Another New Year’s Eve story, Holiday (1938) is based on a1928 play and was not a success in its day. But, as directed by George Cukor, the movie remains subtle and sophisticated as well as weirdly timeless. Cary Grant stars as the energetic and jovial Johnny Case, a self-made man who now plans to take off from work and explore, looking for the meaning of life. (It’s an interesting idea to consider at the end of a year.) But first he wants to marry Julia (Doris Nolan), a woman he has just met. It turns out that Julia is rich and her family wants to throw a huge engagement party.
Johnny ends up spending most of the party in the “playroom,” the only fun room in the entire house, along with Julia’s kooky sister Linda (Katharine Hepburn), her brother Ned (Lew Ayres), and an older couple, the Potters (Edward Everett Horton and Jean Dixon). Of course, Johnny discovers that Julia doesn’t really care for his plan, and that Linda is actually the one for him. Unfortunately, at this time, Hepburn had been in a string of flops and was considered “box office poison.” Grant and Hepburn also appeared in another misfire, Bringing Up Baby, the same year, but would go on to break the bad streak with The Philadelphia Story .
Vincente Minnelli’s An American in Paris (1951) won six other Oscars, including Best Picture, but today it seems a bit underrated. For one thing, it was not as “serious” as its fellow award contender A Streetcar Named Desire , and for another thing, it’s generally, unfavorably compared to Singin’ in the Rain , which came out the following year and received no Oscar nominations.
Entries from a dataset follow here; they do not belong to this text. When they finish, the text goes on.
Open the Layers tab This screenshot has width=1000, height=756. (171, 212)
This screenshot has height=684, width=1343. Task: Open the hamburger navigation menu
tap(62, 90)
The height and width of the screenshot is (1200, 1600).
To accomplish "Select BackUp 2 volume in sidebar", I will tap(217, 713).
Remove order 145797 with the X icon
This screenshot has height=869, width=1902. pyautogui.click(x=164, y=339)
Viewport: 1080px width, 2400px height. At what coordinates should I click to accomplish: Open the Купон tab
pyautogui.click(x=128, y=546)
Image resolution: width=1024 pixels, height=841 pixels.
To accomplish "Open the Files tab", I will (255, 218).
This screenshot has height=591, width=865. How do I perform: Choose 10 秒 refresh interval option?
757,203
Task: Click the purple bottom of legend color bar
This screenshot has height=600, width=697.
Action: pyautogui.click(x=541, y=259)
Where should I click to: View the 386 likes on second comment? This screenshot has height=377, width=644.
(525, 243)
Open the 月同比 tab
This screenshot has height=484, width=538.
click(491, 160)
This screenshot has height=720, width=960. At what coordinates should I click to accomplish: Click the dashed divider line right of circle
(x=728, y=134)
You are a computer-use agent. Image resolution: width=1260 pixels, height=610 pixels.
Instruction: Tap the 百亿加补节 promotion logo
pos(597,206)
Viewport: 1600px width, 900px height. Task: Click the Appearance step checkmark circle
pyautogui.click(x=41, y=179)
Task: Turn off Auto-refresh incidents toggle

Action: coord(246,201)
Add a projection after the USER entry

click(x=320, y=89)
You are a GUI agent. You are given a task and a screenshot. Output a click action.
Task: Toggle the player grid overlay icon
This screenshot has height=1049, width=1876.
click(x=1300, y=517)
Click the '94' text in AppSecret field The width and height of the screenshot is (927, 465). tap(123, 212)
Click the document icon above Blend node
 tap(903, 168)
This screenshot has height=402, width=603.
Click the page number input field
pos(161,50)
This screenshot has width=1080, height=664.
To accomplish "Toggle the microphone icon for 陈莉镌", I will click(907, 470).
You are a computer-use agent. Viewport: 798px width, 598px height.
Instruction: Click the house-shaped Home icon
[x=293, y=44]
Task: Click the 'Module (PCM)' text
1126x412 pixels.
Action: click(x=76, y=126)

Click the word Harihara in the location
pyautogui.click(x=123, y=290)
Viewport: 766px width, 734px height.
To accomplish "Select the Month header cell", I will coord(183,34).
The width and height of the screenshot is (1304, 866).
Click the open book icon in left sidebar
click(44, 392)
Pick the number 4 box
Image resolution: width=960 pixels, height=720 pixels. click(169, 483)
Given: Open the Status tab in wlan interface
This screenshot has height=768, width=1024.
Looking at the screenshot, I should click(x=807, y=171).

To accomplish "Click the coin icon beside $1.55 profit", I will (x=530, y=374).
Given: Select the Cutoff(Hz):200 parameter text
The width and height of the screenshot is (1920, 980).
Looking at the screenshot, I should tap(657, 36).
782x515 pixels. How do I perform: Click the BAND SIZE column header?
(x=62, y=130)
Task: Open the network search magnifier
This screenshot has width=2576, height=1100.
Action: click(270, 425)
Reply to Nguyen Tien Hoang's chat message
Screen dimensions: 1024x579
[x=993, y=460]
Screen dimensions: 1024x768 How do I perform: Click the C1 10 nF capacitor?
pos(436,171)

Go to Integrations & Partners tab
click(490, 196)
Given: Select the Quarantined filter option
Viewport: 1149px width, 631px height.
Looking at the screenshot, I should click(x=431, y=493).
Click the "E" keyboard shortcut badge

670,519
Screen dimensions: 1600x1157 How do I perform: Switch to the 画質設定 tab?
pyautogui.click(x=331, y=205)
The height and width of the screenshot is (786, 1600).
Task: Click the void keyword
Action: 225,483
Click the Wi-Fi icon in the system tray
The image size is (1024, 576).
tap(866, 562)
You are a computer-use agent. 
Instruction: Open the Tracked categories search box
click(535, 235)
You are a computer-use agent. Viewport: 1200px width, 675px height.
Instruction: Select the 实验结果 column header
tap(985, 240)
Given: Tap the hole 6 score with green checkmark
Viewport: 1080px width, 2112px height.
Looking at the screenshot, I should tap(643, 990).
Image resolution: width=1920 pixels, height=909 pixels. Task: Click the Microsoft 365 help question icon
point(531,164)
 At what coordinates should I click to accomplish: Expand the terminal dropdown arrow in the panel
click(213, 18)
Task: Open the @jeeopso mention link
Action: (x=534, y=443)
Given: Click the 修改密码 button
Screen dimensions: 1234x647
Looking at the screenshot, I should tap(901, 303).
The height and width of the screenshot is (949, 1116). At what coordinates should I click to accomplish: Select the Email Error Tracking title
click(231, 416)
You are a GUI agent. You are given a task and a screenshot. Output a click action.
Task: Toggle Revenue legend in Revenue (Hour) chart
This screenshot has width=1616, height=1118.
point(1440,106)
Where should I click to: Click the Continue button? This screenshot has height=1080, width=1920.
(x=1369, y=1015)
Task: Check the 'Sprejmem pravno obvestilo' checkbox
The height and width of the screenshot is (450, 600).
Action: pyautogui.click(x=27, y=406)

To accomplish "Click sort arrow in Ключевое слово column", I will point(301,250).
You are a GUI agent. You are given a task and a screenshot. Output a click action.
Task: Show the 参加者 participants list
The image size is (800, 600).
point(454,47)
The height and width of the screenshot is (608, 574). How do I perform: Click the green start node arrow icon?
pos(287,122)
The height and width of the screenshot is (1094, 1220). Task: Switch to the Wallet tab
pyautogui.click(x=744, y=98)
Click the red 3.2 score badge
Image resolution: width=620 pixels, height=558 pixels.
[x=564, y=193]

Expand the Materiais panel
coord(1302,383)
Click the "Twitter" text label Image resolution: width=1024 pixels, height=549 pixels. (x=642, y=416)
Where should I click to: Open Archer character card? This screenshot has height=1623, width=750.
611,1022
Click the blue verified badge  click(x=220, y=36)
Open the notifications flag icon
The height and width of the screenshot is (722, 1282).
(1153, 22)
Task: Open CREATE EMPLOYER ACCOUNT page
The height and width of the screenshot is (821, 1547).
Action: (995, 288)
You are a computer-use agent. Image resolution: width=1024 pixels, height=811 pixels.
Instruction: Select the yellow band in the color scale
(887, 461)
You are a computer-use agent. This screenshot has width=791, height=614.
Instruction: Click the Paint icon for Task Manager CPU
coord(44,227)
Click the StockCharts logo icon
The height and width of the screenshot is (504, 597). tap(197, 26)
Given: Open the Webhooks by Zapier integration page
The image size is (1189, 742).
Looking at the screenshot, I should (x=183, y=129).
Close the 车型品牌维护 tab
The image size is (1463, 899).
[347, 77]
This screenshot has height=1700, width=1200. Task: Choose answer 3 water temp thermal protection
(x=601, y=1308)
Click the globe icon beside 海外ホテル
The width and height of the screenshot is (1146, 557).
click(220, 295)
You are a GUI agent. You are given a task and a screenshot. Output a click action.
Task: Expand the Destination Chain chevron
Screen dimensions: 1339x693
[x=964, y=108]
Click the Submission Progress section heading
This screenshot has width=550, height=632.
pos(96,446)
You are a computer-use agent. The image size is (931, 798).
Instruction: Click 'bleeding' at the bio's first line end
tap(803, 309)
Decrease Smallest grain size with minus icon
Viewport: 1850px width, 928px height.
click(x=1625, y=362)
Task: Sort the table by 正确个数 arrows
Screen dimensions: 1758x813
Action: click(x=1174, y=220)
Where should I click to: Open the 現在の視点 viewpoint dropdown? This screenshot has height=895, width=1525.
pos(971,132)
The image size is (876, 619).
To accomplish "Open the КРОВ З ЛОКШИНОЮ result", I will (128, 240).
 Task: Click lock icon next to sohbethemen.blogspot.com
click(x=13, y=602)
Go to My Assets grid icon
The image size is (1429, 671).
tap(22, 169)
Then, not long after, the trend for musicals switched from light, airy little fantasies, to big, overblown, expensive behemoths. But I love An American in Paris for all that it is; it’s pleasant and transporting, as any good musical should be.
Gene Kelly plays the title American, Jerry, a struggling painter, who lives in the City of Lights near a struggling piano player (Oscar Levant). Jerry meets a benefactor (Nina Foch), but falls in love with an adorable French girl, Lise (Leslie Caron). Unfortunately, Lise is already involved with a French singer, Henri (Georges Guétary). The cheerful George and Ira Gershwin songs include “I Got Rhythm” and “’S Wonderful.” The movie ends with one of Minnelli’s specialties, a glorious 17-minute ballet with no dialogue, representing a fantasy of Jerry’s feelings about Lise; it was a daring piece of experimental filmmaking inserted into a mainstream Hollywood entertainment.